Work request | Print every entry exactly as written.

Provided material |
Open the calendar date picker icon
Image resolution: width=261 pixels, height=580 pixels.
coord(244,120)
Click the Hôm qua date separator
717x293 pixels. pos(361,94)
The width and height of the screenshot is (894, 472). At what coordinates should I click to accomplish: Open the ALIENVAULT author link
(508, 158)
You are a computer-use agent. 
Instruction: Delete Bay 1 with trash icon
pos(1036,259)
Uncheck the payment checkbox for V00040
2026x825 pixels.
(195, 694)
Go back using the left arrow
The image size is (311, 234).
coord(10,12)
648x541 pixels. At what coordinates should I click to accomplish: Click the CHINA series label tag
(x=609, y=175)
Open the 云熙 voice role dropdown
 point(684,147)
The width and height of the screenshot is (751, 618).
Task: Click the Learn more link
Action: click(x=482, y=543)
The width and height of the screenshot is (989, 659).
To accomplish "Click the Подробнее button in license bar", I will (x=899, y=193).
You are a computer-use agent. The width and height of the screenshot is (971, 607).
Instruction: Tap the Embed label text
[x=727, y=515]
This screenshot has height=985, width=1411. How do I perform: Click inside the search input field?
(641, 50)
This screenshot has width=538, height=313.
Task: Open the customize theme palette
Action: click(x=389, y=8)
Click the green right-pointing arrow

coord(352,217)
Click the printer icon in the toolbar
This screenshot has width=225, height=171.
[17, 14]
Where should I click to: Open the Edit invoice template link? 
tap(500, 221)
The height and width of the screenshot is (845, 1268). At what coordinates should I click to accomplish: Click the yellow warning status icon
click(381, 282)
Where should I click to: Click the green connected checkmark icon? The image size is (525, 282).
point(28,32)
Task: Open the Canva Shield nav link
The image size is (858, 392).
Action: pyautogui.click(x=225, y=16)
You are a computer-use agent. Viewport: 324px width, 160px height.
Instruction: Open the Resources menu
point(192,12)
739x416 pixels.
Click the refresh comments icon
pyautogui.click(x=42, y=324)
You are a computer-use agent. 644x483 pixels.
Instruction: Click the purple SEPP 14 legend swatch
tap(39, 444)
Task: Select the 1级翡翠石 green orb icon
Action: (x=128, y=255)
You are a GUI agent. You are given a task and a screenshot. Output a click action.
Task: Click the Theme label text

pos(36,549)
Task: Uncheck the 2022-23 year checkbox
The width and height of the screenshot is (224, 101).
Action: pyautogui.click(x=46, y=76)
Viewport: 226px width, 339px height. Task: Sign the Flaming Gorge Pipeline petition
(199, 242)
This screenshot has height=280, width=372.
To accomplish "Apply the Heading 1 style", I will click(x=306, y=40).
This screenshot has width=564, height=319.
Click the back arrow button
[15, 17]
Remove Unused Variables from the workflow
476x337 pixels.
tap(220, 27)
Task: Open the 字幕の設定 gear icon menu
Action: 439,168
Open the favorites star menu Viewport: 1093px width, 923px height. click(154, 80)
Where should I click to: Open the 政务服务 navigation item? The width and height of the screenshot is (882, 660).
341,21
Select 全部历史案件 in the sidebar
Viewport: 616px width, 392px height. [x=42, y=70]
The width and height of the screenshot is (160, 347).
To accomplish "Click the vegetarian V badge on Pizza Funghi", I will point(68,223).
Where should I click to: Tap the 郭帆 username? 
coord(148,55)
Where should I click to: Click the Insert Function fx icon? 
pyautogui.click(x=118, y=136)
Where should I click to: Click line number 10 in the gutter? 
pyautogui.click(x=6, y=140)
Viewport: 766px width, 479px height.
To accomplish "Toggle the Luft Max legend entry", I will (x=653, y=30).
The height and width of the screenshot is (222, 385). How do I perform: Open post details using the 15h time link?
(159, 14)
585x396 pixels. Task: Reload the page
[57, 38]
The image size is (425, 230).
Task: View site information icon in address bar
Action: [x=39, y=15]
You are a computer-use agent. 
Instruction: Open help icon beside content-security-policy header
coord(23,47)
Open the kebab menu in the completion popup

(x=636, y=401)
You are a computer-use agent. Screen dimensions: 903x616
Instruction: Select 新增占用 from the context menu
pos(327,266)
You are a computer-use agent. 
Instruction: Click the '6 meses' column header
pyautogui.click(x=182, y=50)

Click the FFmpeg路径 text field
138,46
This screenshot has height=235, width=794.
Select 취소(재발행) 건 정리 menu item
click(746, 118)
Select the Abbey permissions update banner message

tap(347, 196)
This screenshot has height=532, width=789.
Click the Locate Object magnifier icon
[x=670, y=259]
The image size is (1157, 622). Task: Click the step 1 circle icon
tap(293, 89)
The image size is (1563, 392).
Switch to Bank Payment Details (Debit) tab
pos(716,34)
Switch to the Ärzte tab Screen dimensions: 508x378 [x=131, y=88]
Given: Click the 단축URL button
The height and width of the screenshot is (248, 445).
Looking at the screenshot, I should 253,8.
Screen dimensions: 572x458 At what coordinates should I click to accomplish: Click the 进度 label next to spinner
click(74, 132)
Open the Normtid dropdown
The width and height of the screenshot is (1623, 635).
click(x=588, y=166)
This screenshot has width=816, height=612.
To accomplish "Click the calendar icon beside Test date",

Response below |
Open the calendar date picker icon
Image resolution: width=261 pixels, height=580 pixels.
coord(244,120)
Click the Hôm qua date separator
717x293 pixels. pos(361,94)
The width and height of the screenshot is (894, 472). At what coordinates should I click to accomplish: Open the ALIENVAULT author link
(508, 158)
You are a computer-use agent. 
Instruction: Delete Bay 1 with trash icon
pos(1036,259)
Uncheck the payment checkbox for V00040
2026x825 pixels.
(195, 694)
Go back using the left arrow
The image size is (311, 234).
coord(10,12)
648x541 pixels. At what coordinates should I click to accomplish: Click the CHINA series label tag
(x=609, y=175)
Open the 云熙 voice role dropdown
 point(684,147)
The width and height of the screenshot is (751, 618).
Task: Click the Learn more link
Action: click(x=482, y=543)
The width and height of the screenshot is (989, 659).
To accomplish "Click the Подробнее button in license bar", I will (x=899, y=193).
You are a computer-use agent. The width and height of the screenshot is (971, 607).
Instruction: Tap the Embed label text
[x=727, y=515]
This screenshot has height=985, width=1411. How do I perform: Click inside the search input field?
(641, 50)
This screenshot has width=538, height=313.
Task: Open the customize theme palette
Action: click(x=389, y=8)
Click the green right-pointing arrow

coord(352,217)
Click the printer icon in the toolbar
This screenshot has width=225, height=171.
[17, 14]
Where should I click to: Open the Edit invoice template link? 
tap(500, 221)
The height and width of the screenshot is (845, 1268). At what coordinates should I click to accomplish: Click the yellow warning status icon
click(381, 282)
Where should I click to: Click the green connected checkmark icon? The image size is (525, 282).
point(28,32)
Task: Open the Canva Shield nav link
The image size is (858, 392).
Action: pyautogui.click(x=225, y=16)
You are a computer-use agent. Viewport: 324px width, 160px height.
Instruction: Open the Resources menu
point(192,12)
739x416 pixels.
Click the refresh comments icon
pyautogui.click(x=42, y=324)
You are a computer-use agent. 644x483 pixels.
Instruction: Click the purple SEPP 14 legend swatch
tap(39, 444)
Task: Select the 1级翡翠石 green orb icon
Action: (x=128, y=255)
You are a GUI agent. You are given a task and a screenshot. Output a click action.
Task: Click the Theme label text

pos(36,549)
Task: Uncheck the 2022-23 year checkbox
The width and height of the screenshot is (224, 101).
Action: pyautogui.click(x=46, y=76)
Viewport: 226px width, 339px height. Task: Sign the Flaming Gorge Pipeline petition
(199, 242)
This screenshot has height=280, width=372.
To accomplish "Apply the Heading 1 style", I will click(x=306, y=40).
This screenshot has width=564, height=319.
Click the back arrow button
[15, 17]
Remove Unused Variables from the workflow
476x337 pixels.
tap(220, 27)
Task: Open the 字幕の設定 gear icon menu
Action: 439,168
Open the favorites star menu Viewport: 1093px width, 923px height. click(154, 80)
Where should I click to: Open the 政务服务 navigation item? The width and height of the screenshot is (882, 660).
341,21
Select 全部历史案件 in the sidebar
Viewport: 616px width, 392px height. [x=42, y=70]
The width and height of the screenshot is (160, 347).
To accomplish "Click the vegetarian V badge on Pizza Funghi", I will point(68,223).
Where should I click to: Tap the 郭帆 username? 
coord(148,55)
Where should I click to: Click the Insert Function fx icon? 
pyautogui.click(x=118, y=136)
Where should I click to: Click line number 10 in the gutter? 
pyautogui.click(x=6, y=140)
Viewport: 766px width, 479px height.
To accomplish "Toggle the Luft Max legend entry", I will (x=653, y=30).
The height and width of the screenshot is (222, 385). How do I perform: Open post details using the 15h time link?
(159, 14)
585x396 pixels. Task: Reload the page
[57, 38]
The image size is (425, 230).
Task: View site information icon in address bar
Action: [x=39, y=15]
You are a computer-use agent. 
Instruction: Open help icon beside content-security-policy header
coord(23,47)
Open the kebab menu in the completion popup

(x=636, y=401)
You are a computer-use agent. Screen dimensions: 903x616
Instruction: Select 新增占用 from the context menu
pos(327,266)
You are a computer-use agent. 
Instruction: Click the '6 meses' column header
pyautogui.click(x=182, y=50)

Click the FFmpeg路径 text field
138,46
This screenshot has height=235, width=794.
Select 취소(재발행) 건 정리 menu item
click(746, 118)
Select the Abbey permissions update banner message

tap(347, 196)
This screenshot has height=532, width=789.
Click the Locate Object magnifier icon
[x=670, y=259]
The image size is (1157, 622). Task: Click the step 1 circle icon
tap(293, 89)
The image size is (1563, 392).
Switch to Bank Payment Details (Debit) tab
pos(716,34)
Switch to the Ärzte tab Screen dimensions: 508x378 [x=131, y=88]
Given: Click the 단축URL button
The height and width of the screenshot is (248, 445).
Looking at the screenshot, I should 253,8.
Screen dimensions: 572x458 At what coordinates should I click to accomplish: Click the 进度 label next to spinner
click(74, 132)
Open the Normtid dropdown
The width and height of the screenshot is (1623, 635).
click(x=588, y=166)
This screenshot has width=816, height=612.
To accomplish "Click the calendar icon beside Test date",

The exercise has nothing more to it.